Who have been the winners from the last five years of developed world money-printing? The simple answer is those closest to the money. Let’s start with the distributors of QE, the governments, they have certainly benefited – for example, the effective interest rate on the US government’s debt is at a 50-year low despite its debt sitting at an all-time high. And then there are the stock markets and those who invest in them; they too have thrived on the back of markets demonstrating a high correlation with QE-expanding central bank balance sheets. Asset prices have also been bolstered, whether in the form of housing, high-end art or super cars.

Corporations have done pretty well, too. By feasting at the table of QE, corporates have been able to re-finance existing debt to lower interest rates at the same time as increasing their debt positions to levels higher than 2007. In turn, many have used this debt to purchase their own stock, invariably to the benefit of the management, who have exercised their right to take up stock options.

So, the beneficiaries seem to have been a small number of individuals who own assets, run companies and have access to the cheap debt.

Inequality Street

However, this still leaves quite a vast proportion of society in no better a position: for example, the still very high number of unemployed, those employees seeing real income stagnant, those still saddled with debt, those who rely on income from saving, the list goes on.
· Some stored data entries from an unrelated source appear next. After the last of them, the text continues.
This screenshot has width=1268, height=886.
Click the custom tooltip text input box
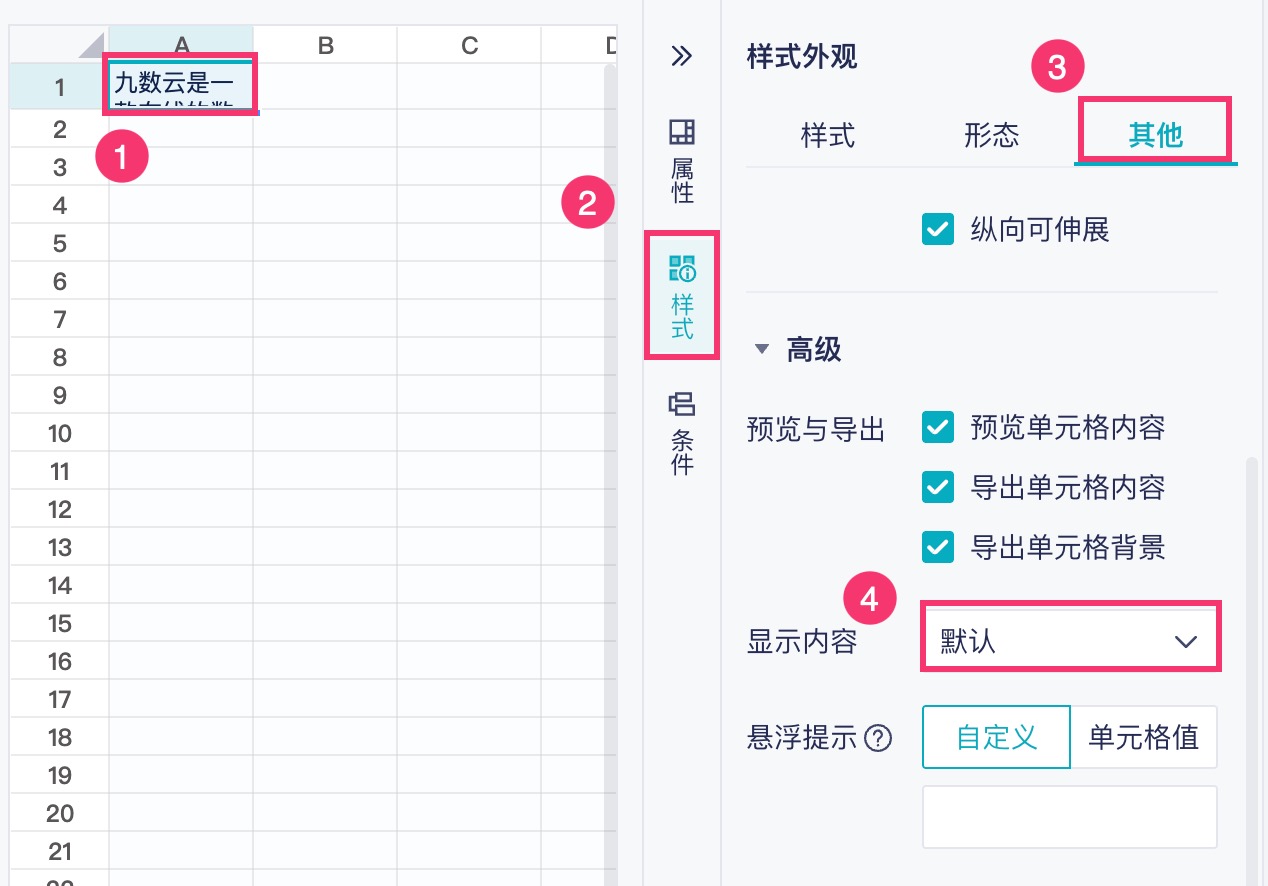(1069, 817)
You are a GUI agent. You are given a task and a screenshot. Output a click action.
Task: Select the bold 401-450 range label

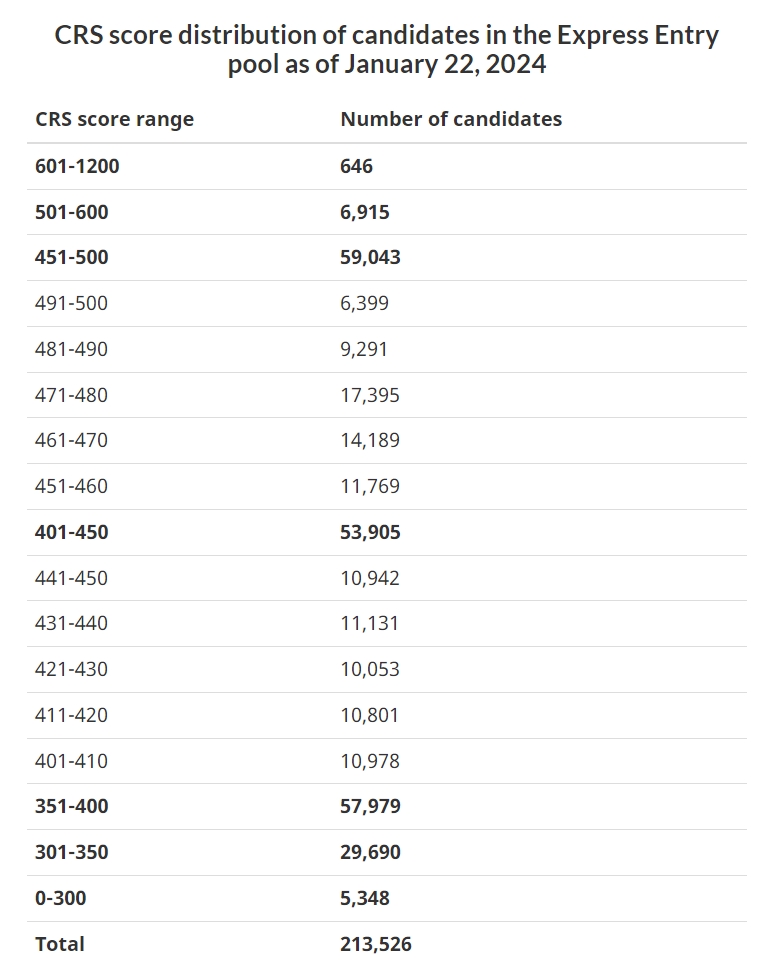(x=72, y=532)
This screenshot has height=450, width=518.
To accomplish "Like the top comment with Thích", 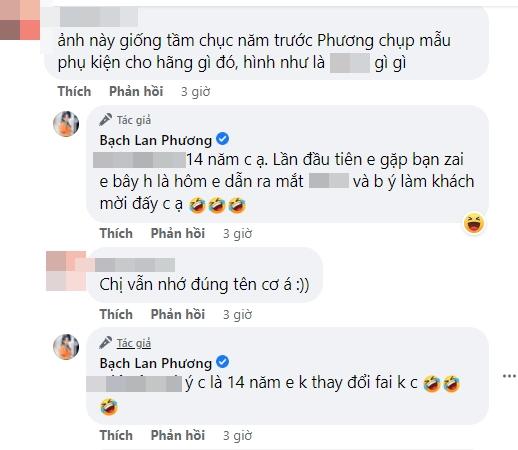I will (x=74, y=91).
Indeed, despite QE and its supposedly magical powers, economies are still struggling and debt is still rising.

A by-product of QE has been a growing inequality in society. For example, in the US the Gini coefficient – a measure of wealth dispersion across society – is at a level not seen since the 1930s. Across the money-printing world, the gap between the 1% and the 99% is widening.

Income inequality is one of many factors contributing to the fragile nature of the economic backdrop and challenging the common belief that all is right with the world. Recent elections across Europe point to unease – that political campaigning across developed nations was focused upon the 99% further supports these views.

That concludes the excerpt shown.